Text mining of key pharmacology textbooks
The introductory sections of each of five key textbooks, selected by the
research team as the most commonly used texts in their local context,
were mined to extract the pharmacology terms that were most commonly
used. The relevant texts and sections were:
- Rang & Dale’s Pharmacology, 8e Section I: General Principles ISBN
978-0702053627
- Goodman and Gilman’s Manual of Pharmacology and Therapeutics, 13e
Section I: General Principles ISBN 978-0071624428
- Katzung’s Basic and Clinical Pharmacology, 14e Section I: Basic
Principles ISBN 978-1259641152
- Golan’s Principles of Pharmacology, 4e Section I: Fundamental
Principles ISBN 978-1451191004
- Bryant and Knights’ Pharmacology for Health Professionals, 4e Unit II:
Principles of Pharmacology ISBN 978-0729541701
Contents of the introductory chapters were converted to raw text files
using PyPDF2 as the source texts were in PDF format.
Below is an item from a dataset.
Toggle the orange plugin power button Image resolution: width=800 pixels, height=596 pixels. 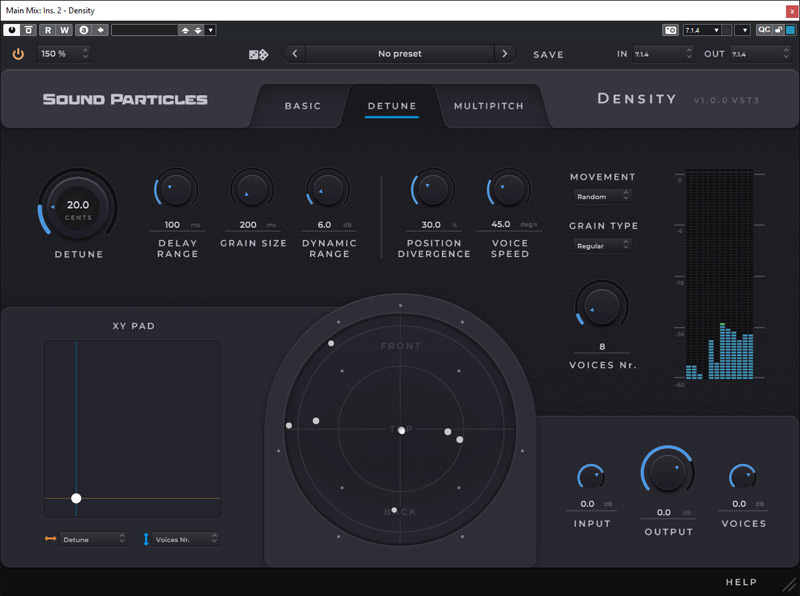tap(18, 54)
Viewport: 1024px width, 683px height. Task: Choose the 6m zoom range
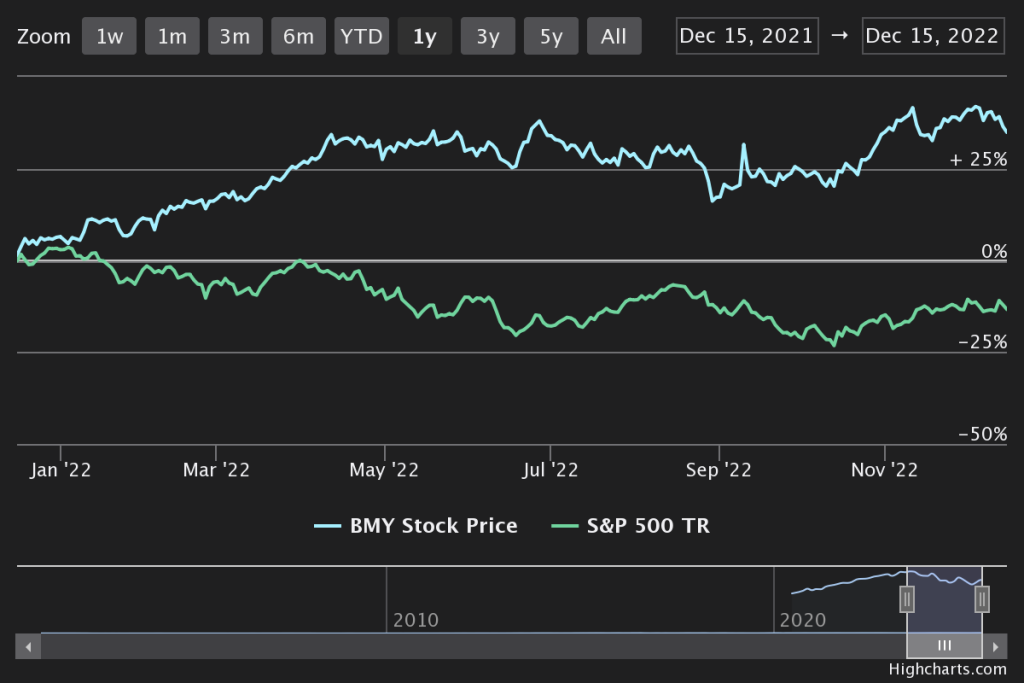298,37
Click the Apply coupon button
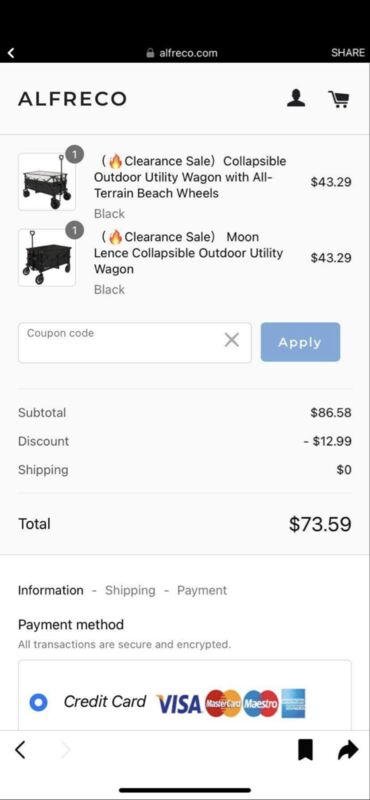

Pre-processing was
conducted using Natural Language Tool Kit (NLTK). To begin, stop words
(e.g. ”the”, ”an”), punctuations, numbers, tags and special characters
were removed, and uppercase letters were converted to lowercases. Words
shorter than two characters were also removed. Next, additional
user-defined keywords such as ”chapter” and ”section” were excluded from
the corpii. Artefacts arising from encoding (e.g.
”\u02da”, ”\n”) and ligatures (e.g. ”ff”
appearing as ”©”) were also addressed. Subsequently, since the majority
of the keywords were nouns, words with noun tags were extracted using
parts-of-speech tagging. Finally, all of the extracted words were
normalised using stemming, which removes suffixes and prefixes from word
roots, such that keywords ”drugs” and ”drug” would all be considered
equal under the word root ”drug”. Key terms were extracted using
scikit-learn’s Term Frequency-Inverse Document Frequency (TF-IDF)
Vectorizer with N-gram range between 2 and 3. The top 100 terms sorted
by TF-IDF score were then selected for further analysis.